Talk: (English)
Expressive Linear Algebra in Haskell
A new type-safe Haskell interface to BLAS and LAPACK
Although Haskell is strictly built on mathematical principles, much more than more popular languages, Haskell is still not in common use by mathematicians and engineers. Numeric computations are dominated by MatLab/Octave, R, Excel/LibreOffice Calc, and in recent times NumPy. Haskell has the hmatrix suite of packages. However, these solutions are more or less tailored to the use in an interactive environment, because they are weakly or dynamically typed and use short unqualified function names.

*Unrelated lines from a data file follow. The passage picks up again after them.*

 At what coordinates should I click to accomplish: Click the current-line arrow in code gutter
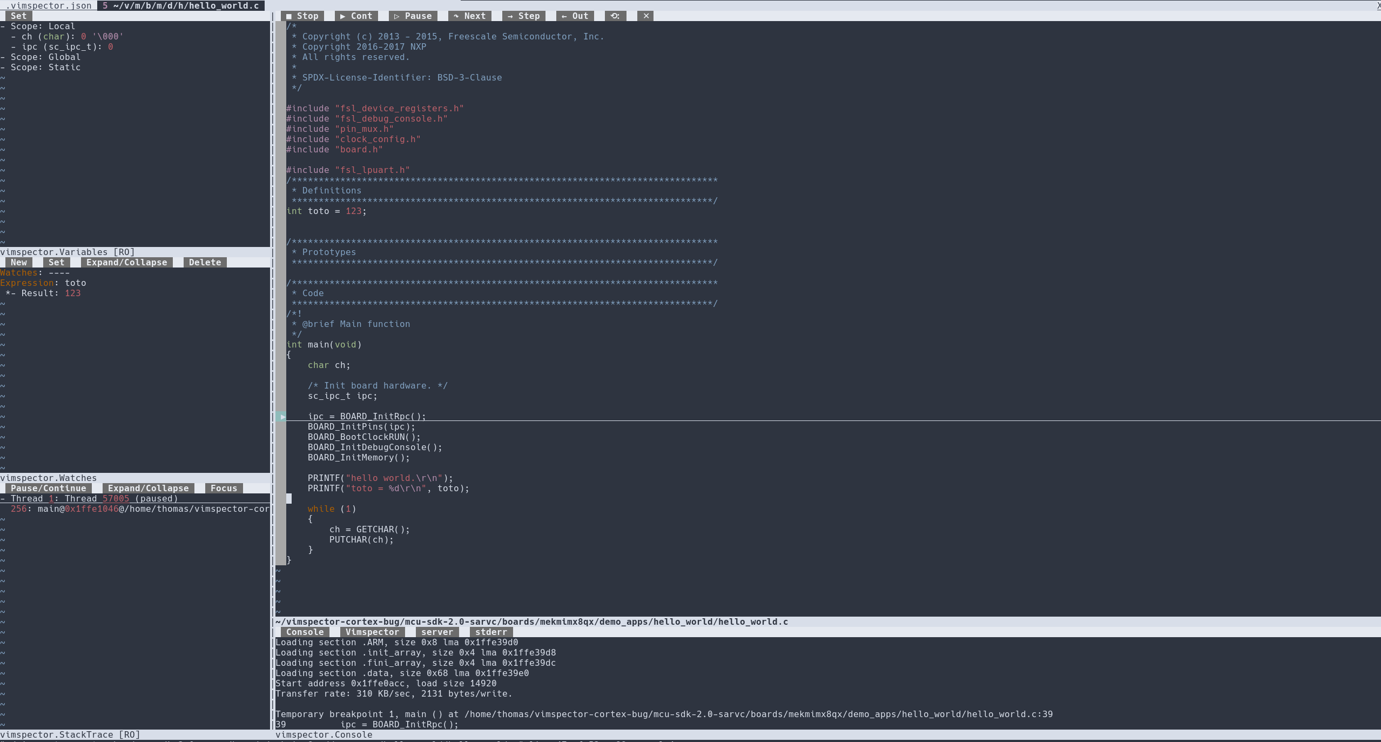point(282,416)
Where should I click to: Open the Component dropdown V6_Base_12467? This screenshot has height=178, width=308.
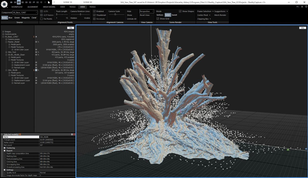pyautogui.click(x=25, y=12)
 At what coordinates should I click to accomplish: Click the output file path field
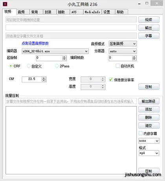click(71, 28)
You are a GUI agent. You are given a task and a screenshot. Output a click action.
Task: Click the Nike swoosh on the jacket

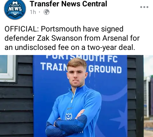pyautogui.click(x=70, y=108)
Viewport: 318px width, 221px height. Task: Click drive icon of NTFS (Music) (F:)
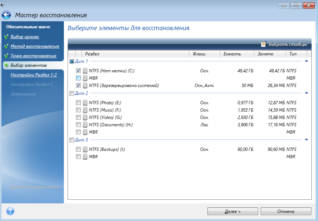tap(85, 110)
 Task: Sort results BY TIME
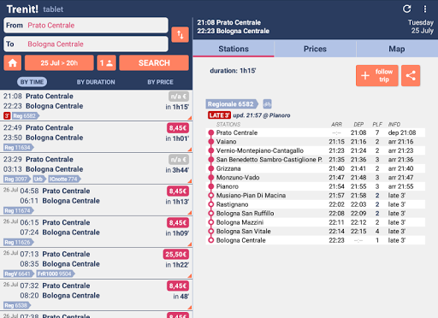coord(32,82)
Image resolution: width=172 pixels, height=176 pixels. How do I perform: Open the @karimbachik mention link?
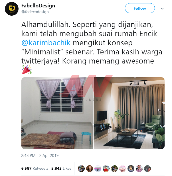click(46, 43)
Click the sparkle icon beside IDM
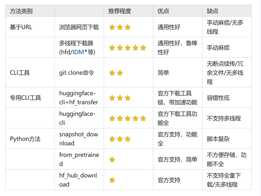 click(x=86, y=51)
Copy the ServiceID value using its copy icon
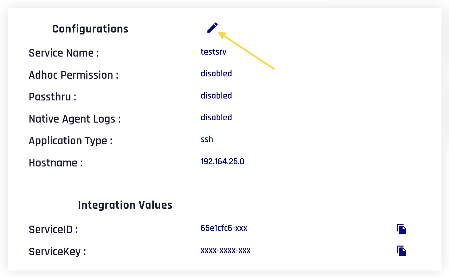 (402, 229)
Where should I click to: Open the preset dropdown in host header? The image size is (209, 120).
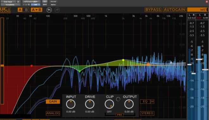[31, 2]
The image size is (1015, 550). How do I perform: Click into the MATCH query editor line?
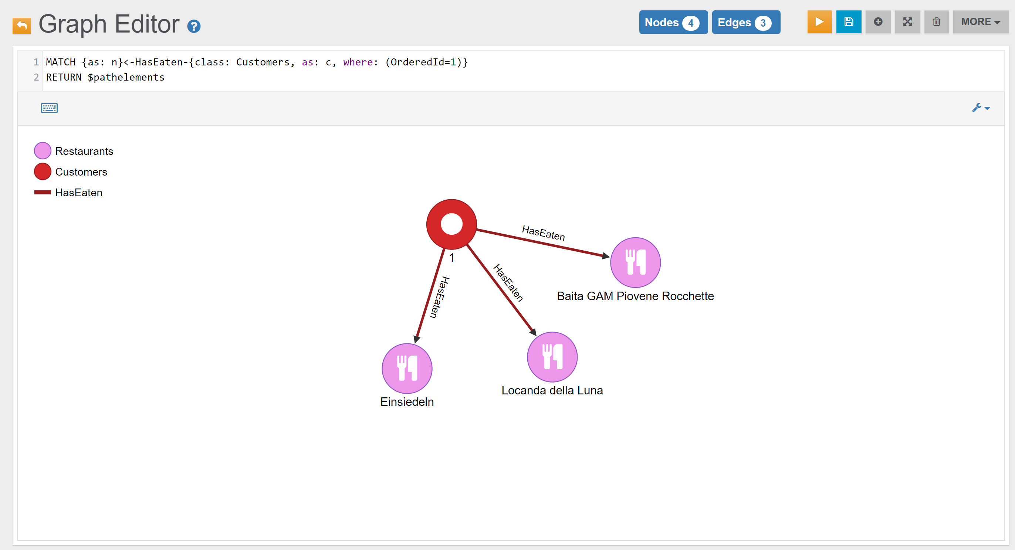[256, 62]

We present a package for projects where type-safety and efficiency counts. The package supports almost all types of matrices that LAPACK supports, e.g. triangular matrices, Hermitian matrices, banded matrices und employs the specialised algorithms that LAPACK implements for them. It expresses important relations in types, e.g. “the product of two triangular matrices is triangular” or “the eigenvalues of Hermitian matrices are real”. We also give more structure to vectors and matrices. E.g. we can have Haskell enumerations as indices, we can have Sets of elements as matrix dimension, we can track how matrices were built from smaller blocks. We can also use matrices as vectors without losing structure. This is more useful than you might think first.
Henning Thieleann
Haskell enthusiast for 15 years now and audio signal processing specialist.
I studied computer science and mathematics, got a PhD for my dissertation Optimally matched wavelets. My focus was always on expressive and type-safe languages. I spend many years with dialects of Modula before eventually arriving at Haskell. I have been a Haskell freelancer since 2013, with an emphasis on mathematical problems and signal processing.